We applied generalized linear mixed-effect models to estimate the associations between SSRS group and outcomes, accounting for the nested structure (family nested within site, or family nested within MRI scanner for neuroimaging analysis) of the ABCD data [59]. Specifically, linear regression was applied for normally distributed outcomes, including the PRS for ASD, neuroimaging measures, cognitive functions, and sleep problems. Poisson regression was applied to CBCL scores that were right-skewed and passed over-dispersion. Logistic regression was applied to the dichotomized outcome, psychotic-like symptoms. The association with PRS was investigated adjusting for the first ten principal component of the ABCD genotyping data. This adjustment was applied in both the regression models and correlation analyses. The associations with neuroimaging measures and mental health problems were investigated adjusting for sex, age, race, and family income [59]. In structural MRI analysis, we additionally adjusted for the child height, T1 image signal-to-noise, and intracranial volume.
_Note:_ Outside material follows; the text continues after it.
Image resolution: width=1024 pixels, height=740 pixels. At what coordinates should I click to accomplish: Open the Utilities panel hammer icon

In DTI analyses, we additionally adjusted for mean frame-wise displacement. In RSFC analyses, we additionally adjusted for the number of frames retained after processing. In analyses on neuroimaging measures, due to the generally small effect size and the relatively small number of children in the top 5% group after quality control, risk estimates within this group were likely to be underpowered. Thus, we were interested in both alterations in the Q3 and the top 5% group compared to the Q1 group. For significant findings within the Q3 group, we then confirmed the directionality of the risk estimates in the top 5% group. Considering potential different etiology of autistic traits between male and female [8, 20], we tested the interaction term of SSRS × sex and stratified the analyses by sex when the interaction was significant. Trend test was also performed to investigate the trend of risk estimates associated with SSRS.
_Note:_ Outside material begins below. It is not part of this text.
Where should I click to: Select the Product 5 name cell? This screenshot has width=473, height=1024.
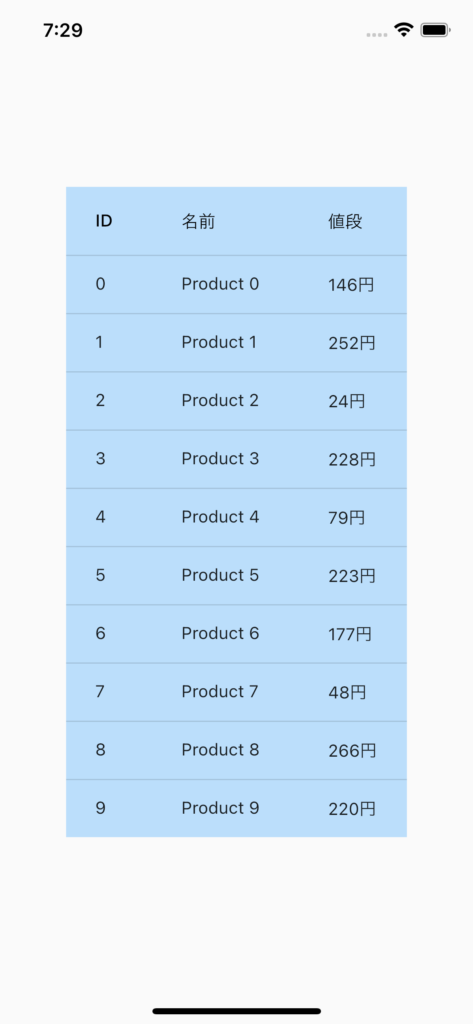tap(220, 575)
Previous reports showed correlations between SRS and other psychiatric conditions [51]. In sensitivity analysis, we excluded non-ASD children that had diagnoses of other psychiatric conditions reported by parents, including attention deficit hyperactivity disorder, depression, bipolar disorder, anxiety, phobias, schizophrenia, alcohol or substance use disorder, and other psychological or psychiatric diagnoses. We performed all analyses using R software version 4.2.1. Mixed models were fitted with the package lme4 (version 1.1-31) [60]. Missing values were imputed by chained equations with package mice (version 3.15.0). In the neuroimaging analyses, to address the issue of multiple comparisons, false discovery rate (FDR) correction was applied.